● Task brief
The answer must consist of the records, repeated exactly.

Pixel coordinate grounding data:
Start of Block

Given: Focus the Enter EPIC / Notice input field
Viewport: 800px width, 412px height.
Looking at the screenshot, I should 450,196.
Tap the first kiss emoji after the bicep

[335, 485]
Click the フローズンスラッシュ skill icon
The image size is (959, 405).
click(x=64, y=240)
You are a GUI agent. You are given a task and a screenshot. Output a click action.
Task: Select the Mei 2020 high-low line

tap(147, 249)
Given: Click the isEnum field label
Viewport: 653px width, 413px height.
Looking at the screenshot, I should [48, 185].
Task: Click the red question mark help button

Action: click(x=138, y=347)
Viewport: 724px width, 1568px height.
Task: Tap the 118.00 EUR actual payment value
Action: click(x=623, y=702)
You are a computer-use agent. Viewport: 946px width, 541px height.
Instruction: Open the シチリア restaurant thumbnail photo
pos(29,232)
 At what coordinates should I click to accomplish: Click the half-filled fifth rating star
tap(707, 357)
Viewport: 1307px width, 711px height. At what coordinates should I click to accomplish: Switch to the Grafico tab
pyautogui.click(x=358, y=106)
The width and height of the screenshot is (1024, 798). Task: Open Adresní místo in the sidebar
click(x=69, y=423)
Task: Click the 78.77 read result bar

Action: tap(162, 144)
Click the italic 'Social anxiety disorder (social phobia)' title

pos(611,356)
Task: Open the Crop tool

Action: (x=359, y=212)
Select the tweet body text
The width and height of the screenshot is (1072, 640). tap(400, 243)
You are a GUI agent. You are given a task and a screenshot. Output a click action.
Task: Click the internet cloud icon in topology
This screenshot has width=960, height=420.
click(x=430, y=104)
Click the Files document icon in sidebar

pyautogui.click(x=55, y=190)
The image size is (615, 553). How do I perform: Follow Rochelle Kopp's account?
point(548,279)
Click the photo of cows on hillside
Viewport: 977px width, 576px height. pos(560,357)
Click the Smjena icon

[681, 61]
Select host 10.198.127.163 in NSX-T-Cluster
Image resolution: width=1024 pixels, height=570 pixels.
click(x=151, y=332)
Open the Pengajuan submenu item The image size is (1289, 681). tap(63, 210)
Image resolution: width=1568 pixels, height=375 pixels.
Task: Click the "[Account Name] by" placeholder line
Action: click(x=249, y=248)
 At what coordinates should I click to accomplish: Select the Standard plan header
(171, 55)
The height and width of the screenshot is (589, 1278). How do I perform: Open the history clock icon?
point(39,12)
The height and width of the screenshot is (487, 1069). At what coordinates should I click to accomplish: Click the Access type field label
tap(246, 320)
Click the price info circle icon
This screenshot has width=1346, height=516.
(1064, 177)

End of Block

● Written answer
Given: Focus the Enter EPIC / Notice input field
Viewport: 800px width, 412px height.
Looking at the screenshot, I should 450,196.
Tap the first kiss emoji after the bicep

[335, 485]
Click the フローズンスラッシュ skill icon
The image size is (959, 405).
click(x=64, y=240)
You are a GUI agent. You are given a task and a screenshot. Output a click action.
Task: Select the Mei 2020 high-low line

tap(147, 249)
Given: Click the isEnum field label
Viewport: 653px width, 413px height.
Looking at the screenshot, I should [48, 185].
Task: Click the red question mark help button

Action: click(x=138, y=347)
Viewport: 724px width, 1568px height.
Task: Tap the 118.00 EUR actual payment value
Action: click(x=623, y=702)
You are a computer-use agent. Viewport: 946px width, 541px height.
Instruction: Open the シチリア restaurant thumbnail photo
pos(29,232)
 At what coordinates should I click to accomplish: Click the half-filled fifth rating star
tap(707, 357)
Viewport: 1307px width, 711px height. At what coordinates should I click to accomplish: Switch to the Grafico tab
pyautogui.click(x=358, y=106)
The width and height of the screenshot is (1024, 798). Task: Open Adresní místo in the sidebar
click(x=69, y=423)
Task: Click the 78.77 read result bar

Action: tap(162, 144)
Click the italic 'Social anxiety disorder (social phobia)' title

pos(611,356)
Task: Open the Crop tool

Action: (x=359, y=212)
Select the tweet body text
The width and height of the screenshot is (1072, 640). tap(400, 243)
You are a GUI agent. You are given a task and a screenshot. Output a click action.
Task: Click the internet cloud icon in topology
This screenshot has width=960, height=420.
click(x=430, y=104)
Click the Files document icon in sidebar

pyautogui.click(x=55, y=190)
The image size is (615, 553). How do I perform: Follow Rochelle Kopp's account?
point(548,279)
Click the photo of cows on hillside
Viewport: 977px width, 576px height. pos(560,357)
Click the Smjena icon

[681, 61]
Select host 10.198.127.163 in NSX-T-Cluster
Image resolution: width=1024 pixels, height=570 pixels.
click(x=151, y=332)
Open the Pengajuan submenu item The image size is (1289, 681). tap(63, 210)
Image resolution: width=1568 pixels, height=375 pixels.
Task: Click the "[Account Name] by" placeholder line
Action: click(x=249, y=248)
 At what coordinates should I click to accomplish: Select the Standard plan header
(171, 55)
The height and width of the screenshot is (589, 1278). How do I perform: Open the history clock icon?
point(39,12)
The height and width of the screenshot is (487, 1069). At what coordinates should I click to accomplish: Click the Access type field label
tap(246, 320)
Click the price info circle icon
This screenshot has width=1346, height=516.
(1064, 177)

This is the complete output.